Memory as a Cultural System: Abraham Lincoln in World War II

TitleMemory as a Cultural System: Abraham Lincoln in World War II
Publication TypeJournal Article
Year of Publication1996
AuthorsSchwartz, Barry
JournalAmerican Sociological Review
Volume61
Issue5
Pagination908-927
Date Published10/1996
Abstract

Studies of how societies preserve the past have focused on the "social frames of memory." This study of Abraham Lincoln during World War II extends a semiotic interpretation of culture as it focuses on "memory as a social frame." Memories invoked in the context of a present crisis are rooted in generational experience.

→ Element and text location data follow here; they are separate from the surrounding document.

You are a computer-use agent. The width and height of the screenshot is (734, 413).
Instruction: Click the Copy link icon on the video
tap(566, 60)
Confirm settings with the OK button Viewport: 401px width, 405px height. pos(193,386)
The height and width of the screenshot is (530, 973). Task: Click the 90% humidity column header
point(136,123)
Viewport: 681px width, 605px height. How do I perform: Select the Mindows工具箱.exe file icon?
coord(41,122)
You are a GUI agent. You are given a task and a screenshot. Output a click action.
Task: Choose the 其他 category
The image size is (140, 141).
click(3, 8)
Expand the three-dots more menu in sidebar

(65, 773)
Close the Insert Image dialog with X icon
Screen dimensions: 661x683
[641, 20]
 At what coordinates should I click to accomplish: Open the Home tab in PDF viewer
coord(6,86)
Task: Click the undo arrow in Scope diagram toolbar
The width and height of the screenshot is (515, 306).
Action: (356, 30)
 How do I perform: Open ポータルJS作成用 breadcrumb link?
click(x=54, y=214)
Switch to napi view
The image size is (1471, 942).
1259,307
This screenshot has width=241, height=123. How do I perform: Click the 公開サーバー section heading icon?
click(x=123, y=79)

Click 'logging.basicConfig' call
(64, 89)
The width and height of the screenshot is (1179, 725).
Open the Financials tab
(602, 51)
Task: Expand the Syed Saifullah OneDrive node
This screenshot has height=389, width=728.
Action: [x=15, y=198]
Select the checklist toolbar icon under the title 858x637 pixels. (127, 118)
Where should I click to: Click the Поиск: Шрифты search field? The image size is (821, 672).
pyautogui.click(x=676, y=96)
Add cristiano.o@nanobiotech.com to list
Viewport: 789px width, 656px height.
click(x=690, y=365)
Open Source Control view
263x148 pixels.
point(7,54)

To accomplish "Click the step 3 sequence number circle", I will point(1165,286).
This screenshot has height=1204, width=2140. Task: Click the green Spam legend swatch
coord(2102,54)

One-third of all Americans living in 1940 were born during the late nineteenth century, when Civil War resentments were fading and remembrances of Lincoln were more positive and vivid than ever. This generation understood the meaning of World War II by "keying" it to the Civil War. Patterned arrays of images of Lincoln were invoked by local and federal agencies to clarify the purpose of World War II, legitimate the preparations for it, and then to orient, inspire, and console the people who fought it. As a model for the present and of the present, images of Lincoln comprised a cultural system that rationalized the experience of war. I compare and contrast memory as a cultural system with constructionist theories of collective memory and discuss it in light of the erosion of American society's grand narratives.